The problem:
Repeat the lines from the one containing "Task: Select the Artistic Text tool" through the last line of the data, exactly, pictures omitted.

Supplied entries:
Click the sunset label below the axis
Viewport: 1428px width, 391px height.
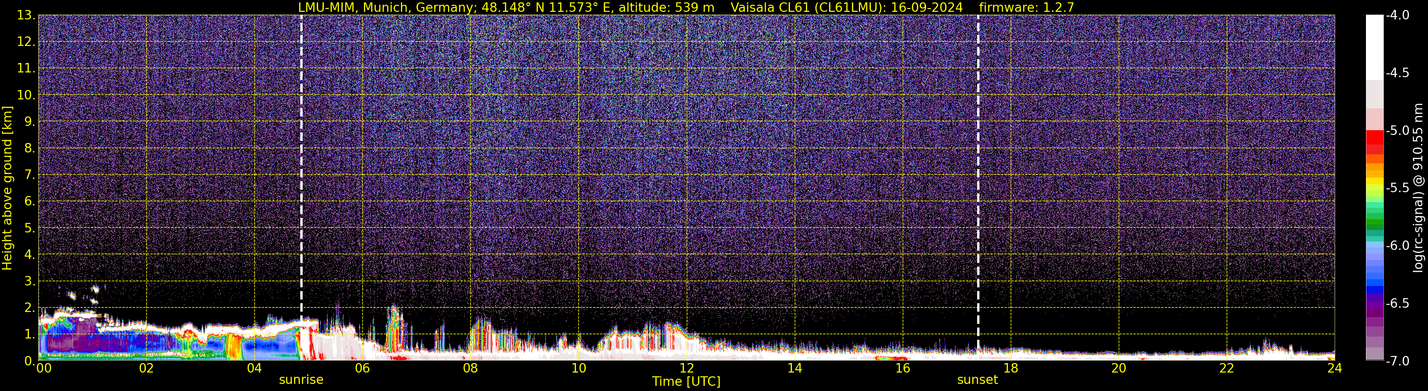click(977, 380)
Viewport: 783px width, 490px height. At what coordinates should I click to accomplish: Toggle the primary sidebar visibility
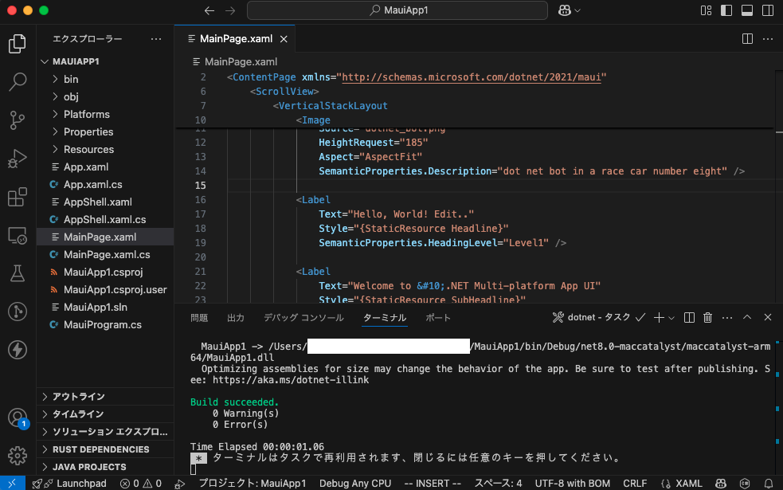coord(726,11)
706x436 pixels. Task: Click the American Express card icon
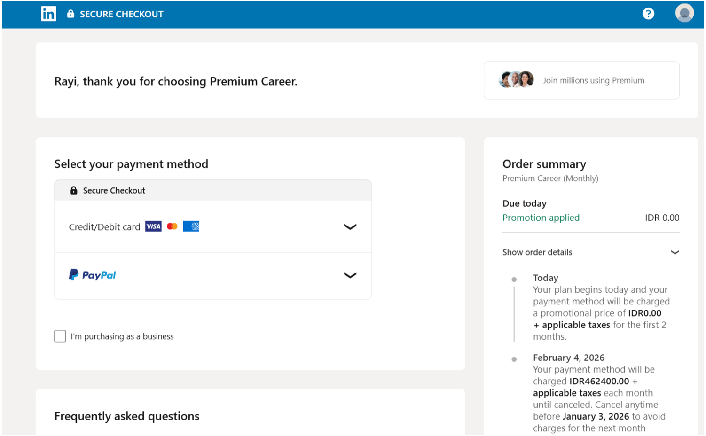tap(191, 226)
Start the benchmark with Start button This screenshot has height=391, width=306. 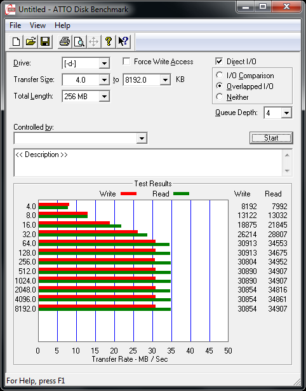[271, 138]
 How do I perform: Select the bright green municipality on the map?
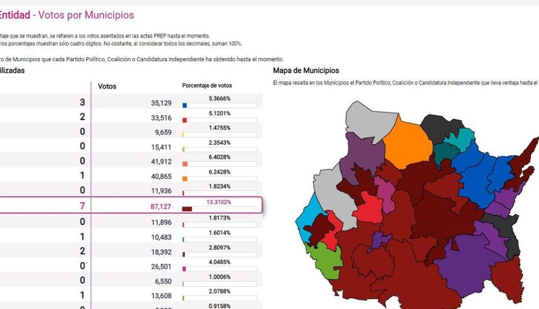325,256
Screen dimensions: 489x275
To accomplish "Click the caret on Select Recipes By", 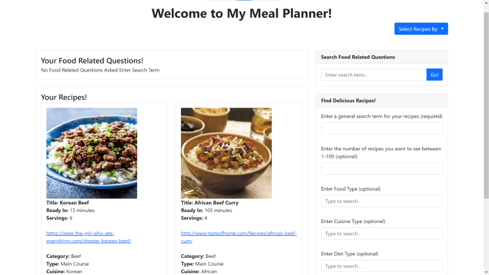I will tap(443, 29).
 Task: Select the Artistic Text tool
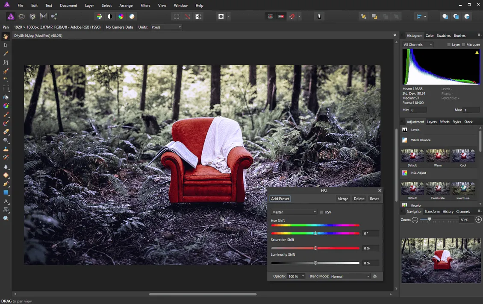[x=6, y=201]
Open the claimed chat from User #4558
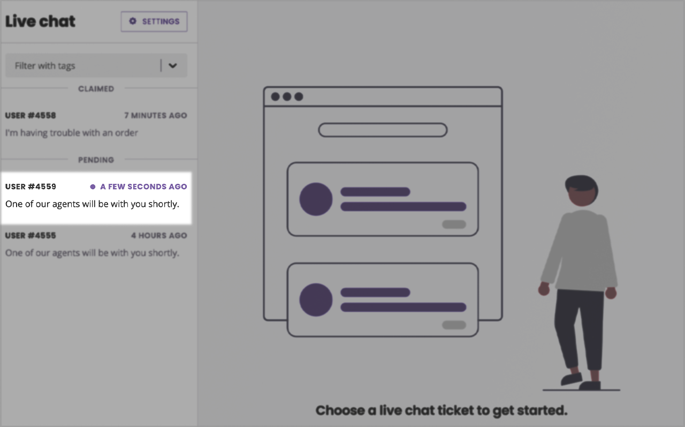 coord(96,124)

Reply:
 Task: Select the Artistic Text tool
[x=6, y=201]
Open the claimed chat from User #4558
 coord(96,124)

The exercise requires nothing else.